* Begin Article *
The lowpoly came in at 1676. Everything is processed but I'm tweaking the heightmap and lightmap before release of the assets.
On the above comparison shot you can see where max is getting confused about the mirrored cap section
on the top. The reason for this is due to max's normal support being flaky, this flaw would not appear in the
UE3 engine. In UE3, the cap at the top would appear like the cap at the bottom without the flaws.
You may be able to see from the low poly at the far right that the smoothing groups are pretty forced on the poles vclamps.
This is deliberate.
Low poly was best though of as a rigid hard form in previous engines, now
its best though of as putty and the softer it is and the more areas are on 1 smoothing group, the more ably
it will be able to grab all the hi poly information.
It may look bad in the preview window of max, but in-game it will just look like it should. It's because of this
that I chamfered the cap sections to make sure they were able to support the single smoothing group and
process better and also so that the object is self capping.
As for the damage looking more extra on the central section and then there being nothing on the poles, this
is because I'd hoped for a texture artist to pick up on my cue to demonstrate blast damage and burned
metal areas here. Also, I hope for a texture artist to further articulate the level of detail here and overlay
the softer dents with harder Photoshop generated impact crater marks and scoring.
* End Article *
* Begin Task input *
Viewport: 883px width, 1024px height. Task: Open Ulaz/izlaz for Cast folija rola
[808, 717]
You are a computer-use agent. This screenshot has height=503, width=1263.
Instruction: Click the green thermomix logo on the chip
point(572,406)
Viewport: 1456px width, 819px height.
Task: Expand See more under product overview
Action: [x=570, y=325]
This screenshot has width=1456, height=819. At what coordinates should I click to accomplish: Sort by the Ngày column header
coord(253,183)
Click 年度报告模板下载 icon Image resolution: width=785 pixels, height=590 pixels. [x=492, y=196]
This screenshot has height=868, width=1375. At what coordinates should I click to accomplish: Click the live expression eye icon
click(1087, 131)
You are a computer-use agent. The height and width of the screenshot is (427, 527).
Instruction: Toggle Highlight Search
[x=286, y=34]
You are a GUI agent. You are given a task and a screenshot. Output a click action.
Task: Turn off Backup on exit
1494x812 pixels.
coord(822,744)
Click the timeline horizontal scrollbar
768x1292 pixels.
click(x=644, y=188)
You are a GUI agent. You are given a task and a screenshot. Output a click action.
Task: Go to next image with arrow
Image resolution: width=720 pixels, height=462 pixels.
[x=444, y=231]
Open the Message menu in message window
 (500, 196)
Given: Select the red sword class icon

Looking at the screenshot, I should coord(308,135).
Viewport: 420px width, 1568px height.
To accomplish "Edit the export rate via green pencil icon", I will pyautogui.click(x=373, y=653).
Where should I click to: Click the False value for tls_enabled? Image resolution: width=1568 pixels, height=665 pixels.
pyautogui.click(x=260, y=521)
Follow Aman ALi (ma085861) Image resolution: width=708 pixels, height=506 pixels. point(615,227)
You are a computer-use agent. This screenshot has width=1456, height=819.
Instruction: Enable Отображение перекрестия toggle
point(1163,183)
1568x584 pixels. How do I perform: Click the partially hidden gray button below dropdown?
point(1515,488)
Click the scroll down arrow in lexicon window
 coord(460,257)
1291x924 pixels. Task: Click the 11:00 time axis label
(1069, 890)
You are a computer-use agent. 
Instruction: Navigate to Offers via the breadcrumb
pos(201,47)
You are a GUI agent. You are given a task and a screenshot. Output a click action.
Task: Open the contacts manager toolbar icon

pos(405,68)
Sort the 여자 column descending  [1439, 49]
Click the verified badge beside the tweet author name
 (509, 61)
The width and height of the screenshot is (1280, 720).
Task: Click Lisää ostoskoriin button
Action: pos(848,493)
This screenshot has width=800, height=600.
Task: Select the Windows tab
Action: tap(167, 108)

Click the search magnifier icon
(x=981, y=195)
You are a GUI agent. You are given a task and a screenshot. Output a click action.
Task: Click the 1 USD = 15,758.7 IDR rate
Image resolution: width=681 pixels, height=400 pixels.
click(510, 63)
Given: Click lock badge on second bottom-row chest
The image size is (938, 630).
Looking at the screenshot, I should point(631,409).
* End Task input *
# Tasks to complete
- A) Copy the records verbatim, beginning at the line that contains "Click the search magnifier icon" and stopping after the last line of the records.
- B) Continue the write-up on the low-poly model from the point where it stops.

# Exercise answers
- A)
Click the search magnifier icon
(x=981, y=195)
You are a GUI agent. You are given a task and a screenshot. Output a click action.
Task: Click the 1 USD = 15,758.7 IDR rate
Image resolution: width=681 pixels, height=400 pixels.
click(510, 63)
Given: Click lock badge on second bottom-row chest
The image size is (938, 630).
Looking at the screenshot, I should point(631,409).

- B)
The poles are plain because not everything needs to be articulated in 3d as that would be a poor use of time,
particularly on a smaller less prominent shape such as the poles where the texture guy can damage them up.
As to their lack of deformation in 3d, again it is counter productive to warp the hi poly then unwrap to a
warped low poly when I can treat it much like we would a ponytail on a character and keep it straight to
start with for a cleaner unwrap later to be followed by deformation in 3d once the texture is final.
In this case I have unwrapped every key area neatly into tiling squares so thatall the main sections of the
center body, pipes, clamps and bases are all capped and can be deformed through the 'Deform to Path'
function or recombined in different orders.
The end result of this would be that although I spent probably a full 5 days modelling, zbrushing, low
polying, unwrapping and processing, I will be able to get a dozen reuseable assets out of the set minimum.
The spec here is comparable to an average piece in UT2k7 and Gears of War. It all depends of course.
Recently I've been able to spend about 4x2048 normal/diffuse/spec maps and about 12k polys on a
single building for Gears. However, that's because its a singleplayer game and makes use of our streaming
technology more than UT7 where the spec is more optimized as there won't necessarily always be the
streaming tech to rely on in tight indoor levels.
It's also worth pointing out that the Building sections collectively, thanks to making things modular and
liberal use of path deforming, help to produce about 60-80 assets ingame and can also be the base sections
for later works.
I hope that helps to answer people’s questions.
Environments take a lot more time when articulating to hi poly level so we try to make the most of that
time by planning ahead to make everything modular, its really important to do this now and repetition is
the cornerstone of good environment design anyway so its all good!
r.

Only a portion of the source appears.